Exactly reproduce the lines from the line bearing "This screenshot has width=875, height=495." through the end of the listing, inclusive of both; pictures are to be omitted.

▼

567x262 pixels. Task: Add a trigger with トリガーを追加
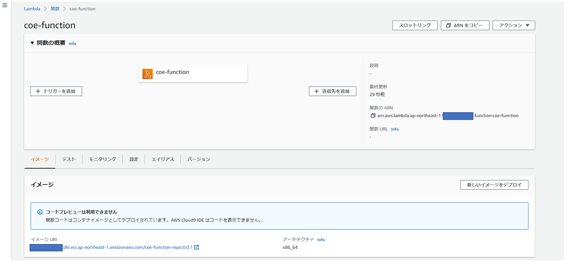(x=56, y=91)
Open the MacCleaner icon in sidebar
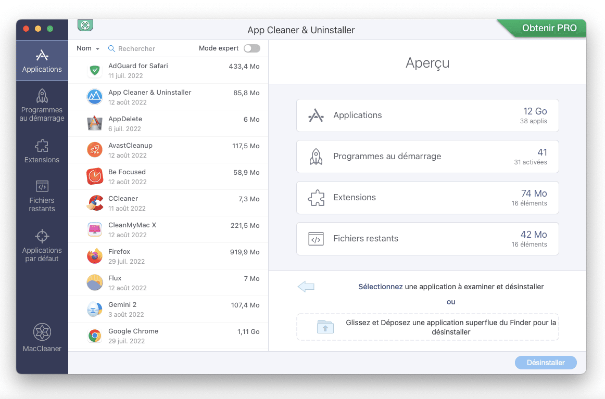This screenshot has width=605, height=399. tap(42, 332)
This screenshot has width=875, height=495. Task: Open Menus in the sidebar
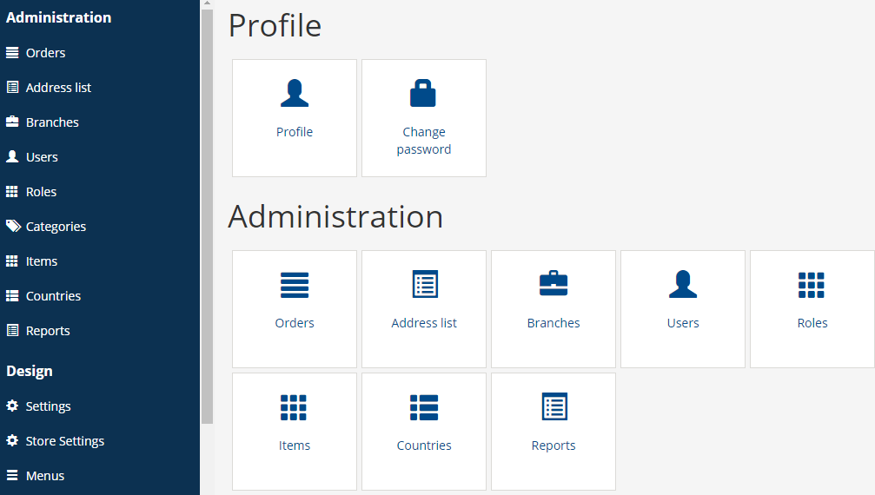pos(100,476)
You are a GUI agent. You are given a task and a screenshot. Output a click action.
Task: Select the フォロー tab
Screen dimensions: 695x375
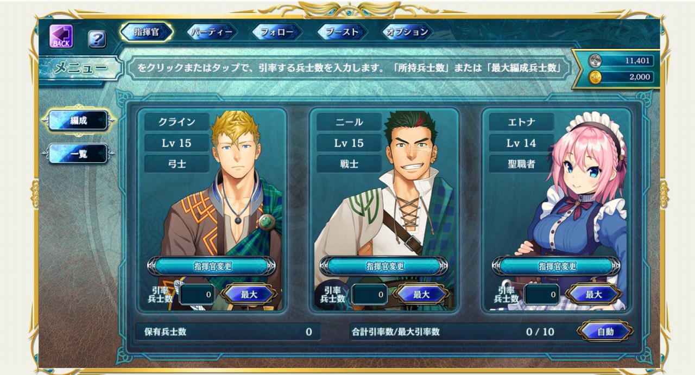point(277,31)
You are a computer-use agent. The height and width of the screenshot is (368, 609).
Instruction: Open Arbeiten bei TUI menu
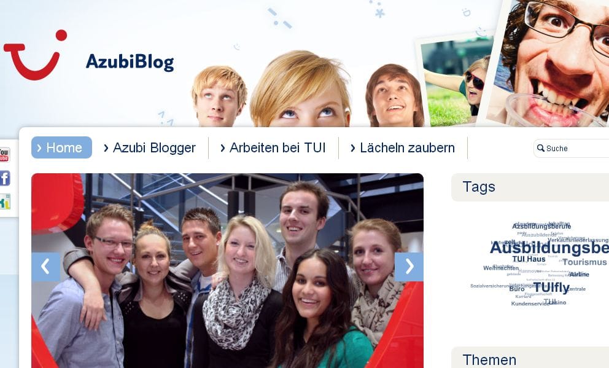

▲

- _Your response_:
This screenshot has width=875, height=495. Task: Open Menus in the sidebar
pos(100,476)
You are a GUI agent. You are given a task and a screenshot. Output a click action.
Task: Select the フォロー tab
Screen dimensions: 695x375
point(277,31)
You are a computer-use agent. The height and width of the screenshot is (368, 609).
Instruction: Open Arbeiten bei TUI menu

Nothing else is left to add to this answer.